Supplied material.
'''
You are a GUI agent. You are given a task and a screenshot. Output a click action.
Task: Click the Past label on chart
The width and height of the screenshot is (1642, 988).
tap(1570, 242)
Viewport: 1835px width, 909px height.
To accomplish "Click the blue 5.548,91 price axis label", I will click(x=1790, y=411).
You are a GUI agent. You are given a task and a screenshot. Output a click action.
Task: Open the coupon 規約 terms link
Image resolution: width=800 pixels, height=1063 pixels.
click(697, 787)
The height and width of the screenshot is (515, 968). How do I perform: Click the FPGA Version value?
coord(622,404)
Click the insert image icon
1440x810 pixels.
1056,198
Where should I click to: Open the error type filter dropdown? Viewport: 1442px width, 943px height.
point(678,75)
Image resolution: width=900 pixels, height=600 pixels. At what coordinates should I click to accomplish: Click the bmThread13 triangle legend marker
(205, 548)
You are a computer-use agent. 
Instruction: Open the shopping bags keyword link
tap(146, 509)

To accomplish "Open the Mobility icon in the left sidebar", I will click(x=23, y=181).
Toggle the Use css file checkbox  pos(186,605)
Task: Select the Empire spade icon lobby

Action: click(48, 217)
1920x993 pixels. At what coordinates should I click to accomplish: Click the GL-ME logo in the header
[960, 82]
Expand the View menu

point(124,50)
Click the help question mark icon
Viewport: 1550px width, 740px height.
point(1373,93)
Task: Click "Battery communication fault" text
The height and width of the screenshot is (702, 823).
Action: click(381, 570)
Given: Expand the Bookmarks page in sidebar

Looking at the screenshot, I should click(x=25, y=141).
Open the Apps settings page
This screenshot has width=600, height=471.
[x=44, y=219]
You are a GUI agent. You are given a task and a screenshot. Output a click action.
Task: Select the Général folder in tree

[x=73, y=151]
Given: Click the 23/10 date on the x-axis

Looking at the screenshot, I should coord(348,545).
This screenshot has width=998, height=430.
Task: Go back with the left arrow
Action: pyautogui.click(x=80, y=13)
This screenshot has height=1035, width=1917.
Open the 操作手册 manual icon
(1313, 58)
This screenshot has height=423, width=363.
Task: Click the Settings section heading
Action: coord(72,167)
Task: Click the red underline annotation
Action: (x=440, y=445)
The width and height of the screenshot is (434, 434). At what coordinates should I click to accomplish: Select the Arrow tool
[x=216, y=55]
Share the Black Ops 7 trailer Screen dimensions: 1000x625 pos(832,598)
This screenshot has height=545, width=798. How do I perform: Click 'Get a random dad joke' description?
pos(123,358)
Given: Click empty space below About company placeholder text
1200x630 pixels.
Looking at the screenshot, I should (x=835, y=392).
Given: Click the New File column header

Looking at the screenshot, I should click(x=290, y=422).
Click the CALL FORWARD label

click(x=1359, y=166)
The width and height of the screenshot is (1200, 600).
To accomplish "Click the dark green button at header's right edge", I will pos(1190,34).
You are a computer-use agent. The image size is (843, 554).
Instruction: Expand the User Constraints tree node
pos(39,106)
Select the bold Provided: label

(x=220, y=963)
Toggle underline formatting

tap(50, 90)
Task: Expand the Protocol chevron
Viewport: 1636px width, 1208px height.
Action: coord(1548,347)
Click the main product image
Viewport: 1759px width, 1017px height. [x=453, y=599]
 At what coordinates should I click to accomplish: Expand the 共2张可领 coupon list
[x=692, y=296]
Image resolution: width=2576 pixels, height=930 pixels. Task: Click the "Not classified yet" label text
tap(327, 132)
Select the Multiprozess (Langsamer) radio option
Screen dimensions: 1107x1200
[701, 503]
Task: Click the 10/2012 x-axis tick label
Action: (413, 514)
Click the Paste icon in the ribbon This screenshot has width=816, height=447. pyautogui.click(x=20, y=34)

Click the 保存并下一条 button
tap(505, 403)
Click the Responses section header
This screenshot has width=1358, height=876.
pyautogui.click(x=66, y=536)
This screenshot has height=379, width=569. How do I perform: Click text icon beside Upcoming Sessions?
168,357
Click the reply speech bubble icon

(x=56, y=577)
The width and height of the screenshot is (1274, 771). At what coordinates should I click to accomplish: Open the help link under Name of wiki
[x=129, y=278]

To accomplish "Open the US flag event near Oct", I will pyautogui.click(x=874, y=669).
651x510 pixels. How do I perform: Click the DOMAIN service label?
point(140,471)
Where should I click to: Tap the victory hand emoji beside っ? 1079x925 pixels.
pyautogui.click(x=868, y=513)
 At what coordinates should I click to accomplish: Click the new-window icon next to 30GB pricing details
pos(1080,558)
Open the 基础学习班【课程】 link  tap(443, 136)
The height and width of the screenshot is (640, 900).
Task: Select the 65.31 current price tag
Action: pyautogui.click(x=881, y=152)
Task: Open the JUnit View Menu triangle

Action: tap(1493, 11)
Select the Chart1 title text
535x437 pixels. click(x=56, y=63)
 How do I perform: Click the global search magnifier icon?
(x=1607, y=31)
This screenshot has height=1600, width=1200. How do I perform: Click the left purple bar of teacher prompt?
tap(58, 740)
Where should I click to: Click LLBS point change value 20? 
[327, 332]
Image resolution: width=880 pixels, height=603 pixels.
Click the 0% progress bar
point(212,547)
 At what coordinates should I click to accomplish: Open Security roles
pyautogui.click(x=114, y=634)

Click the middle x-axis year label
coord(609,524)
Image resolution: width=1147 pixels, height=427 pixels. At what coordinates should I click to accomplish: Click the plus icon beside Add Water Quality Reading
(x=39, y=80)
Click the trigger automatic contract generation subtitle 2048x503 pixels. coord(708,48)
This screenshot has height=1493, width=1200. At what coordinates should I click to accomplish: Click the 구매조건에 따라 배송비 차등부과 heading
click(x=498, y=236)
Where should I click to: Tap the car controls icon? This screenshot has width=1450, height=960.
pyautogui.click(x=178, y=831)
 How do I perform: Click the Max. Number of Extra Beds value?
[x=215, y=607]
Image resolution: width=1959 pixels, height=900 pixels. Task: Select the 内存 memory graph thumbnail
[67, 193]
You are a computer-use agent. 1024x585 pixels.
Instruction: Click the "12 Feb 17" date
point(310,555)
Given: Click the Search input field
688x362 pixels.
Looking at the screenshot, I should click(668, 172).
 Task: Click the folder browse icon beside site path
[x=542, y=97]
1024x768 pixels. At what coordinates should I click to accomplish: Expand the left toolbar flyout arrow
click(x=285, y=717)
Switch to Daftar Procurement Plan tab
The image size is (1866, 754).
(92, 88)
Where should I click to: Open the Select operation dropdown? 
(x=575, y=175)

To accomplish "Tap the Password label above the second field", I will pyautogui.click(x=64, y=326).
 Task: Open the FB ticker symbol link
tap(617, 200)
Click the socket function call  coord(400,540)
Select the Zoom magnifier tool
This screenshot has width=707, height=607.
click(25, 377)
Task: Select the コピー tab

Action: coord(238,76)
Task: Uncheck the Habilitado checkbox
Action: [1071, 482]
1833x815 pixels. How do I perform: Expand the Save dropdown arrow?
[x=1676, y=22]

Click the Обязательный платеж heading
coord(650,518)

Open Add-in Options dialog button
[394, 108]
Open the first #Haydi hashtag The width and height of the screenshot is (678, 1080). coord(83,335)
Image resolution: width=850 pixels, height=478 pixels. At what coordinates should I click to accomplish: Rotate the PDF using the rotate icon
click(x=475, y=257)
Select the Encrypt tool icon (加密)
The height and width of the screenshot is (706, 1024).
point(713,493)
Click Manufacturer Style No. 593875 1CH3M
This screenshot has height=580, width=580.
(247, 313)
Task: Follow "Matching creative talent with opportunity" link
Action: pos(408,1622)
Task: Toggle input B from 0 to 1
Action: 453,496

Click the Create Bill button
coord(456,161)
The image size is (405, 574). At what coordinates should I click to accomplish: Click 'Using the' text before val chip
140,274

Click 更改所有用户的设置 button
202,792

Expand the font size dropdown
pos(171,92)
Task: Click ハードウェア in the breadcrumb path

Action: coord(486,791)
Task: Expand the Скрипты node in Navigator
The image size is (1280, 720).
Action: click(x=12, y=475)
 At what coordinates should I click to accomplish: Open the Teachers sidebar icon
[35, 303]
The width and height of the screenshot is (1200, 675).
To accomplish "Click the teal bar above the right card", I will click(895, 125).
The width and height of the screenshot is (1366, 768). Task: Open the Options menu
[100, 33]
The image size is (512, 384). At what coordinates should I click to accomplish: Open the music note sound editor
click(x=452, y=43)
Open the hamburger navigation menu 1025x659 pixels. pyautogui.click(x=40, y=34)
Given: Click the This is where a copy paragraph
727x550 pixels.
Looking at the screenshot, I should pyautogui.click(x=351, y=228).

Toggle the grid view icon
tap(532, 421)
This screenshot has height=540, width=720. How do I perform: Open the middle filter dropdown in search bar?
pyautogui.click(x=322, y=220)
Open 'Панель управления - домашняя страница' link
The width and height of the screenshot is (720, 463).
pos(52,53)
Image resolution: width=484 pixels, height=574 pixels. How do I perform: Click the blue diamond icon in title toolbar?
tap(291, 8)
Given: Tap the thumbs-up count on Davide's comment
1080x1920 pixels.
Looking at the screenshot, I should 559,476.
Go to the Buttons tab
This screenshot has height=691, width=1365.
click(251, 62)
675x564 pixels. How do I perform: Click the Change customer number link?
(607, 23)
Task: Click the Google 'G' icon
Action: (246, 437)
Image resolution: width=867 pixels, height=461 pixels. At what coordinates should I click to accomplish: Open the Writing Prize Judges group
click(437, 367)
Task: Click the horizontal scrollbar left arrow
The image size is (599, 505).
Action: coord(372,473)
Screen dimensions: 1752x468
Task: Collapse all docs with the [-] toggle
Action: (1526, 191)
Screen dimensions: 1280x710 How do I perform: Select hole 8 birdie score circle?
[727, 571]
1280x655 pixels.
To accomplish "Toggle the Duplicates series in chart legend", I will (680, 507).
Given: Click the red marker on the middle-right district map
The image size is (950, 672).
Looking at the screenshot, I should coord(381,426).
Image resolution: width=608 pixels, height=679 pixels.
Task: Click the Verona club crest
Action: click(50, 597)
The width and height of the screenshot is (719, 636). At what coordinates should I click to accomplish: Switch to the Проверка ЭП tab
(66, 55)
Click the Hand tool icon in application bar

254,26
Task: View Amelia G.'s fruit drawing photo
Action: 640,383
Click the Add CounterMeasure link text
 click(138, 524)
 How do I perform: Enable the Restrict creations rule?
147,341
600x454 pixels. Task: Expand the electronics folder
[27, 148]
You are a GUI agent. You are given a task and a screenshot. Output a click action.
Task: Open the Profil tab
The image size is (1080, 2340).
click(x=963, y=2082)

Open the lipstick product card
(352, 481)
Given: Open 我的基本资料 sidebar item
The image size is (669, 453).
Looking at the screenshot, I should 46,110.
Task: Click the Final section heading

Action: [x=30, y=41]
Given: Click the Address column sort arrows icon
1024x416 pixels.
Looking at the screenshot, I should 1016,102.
'''
Take from the listing every line in which the word "will" appears.

Answer box.
To accomplish "Click the blue 5.548,91 price axis label", I will click(x=1790, y=411).
To accomplish "Open the Mobility icon in the left sidebar", I will click(x=23, y=181).
To accomplish "Click the dark green button at header's right edge", I will pos(1190,34).
To accomplish "Open the US flag event near Oct", I will pyautogui.click(x=874, y=669).
To accomplish "Tap the Password label above the second field", I will pyautogui.click(x=64, y=326).
To accomplish "Click the teal bar above the right card", I will click(895, 125).
To accomplish "Toggle the Duplicates series in chart legend", I will (680, 507).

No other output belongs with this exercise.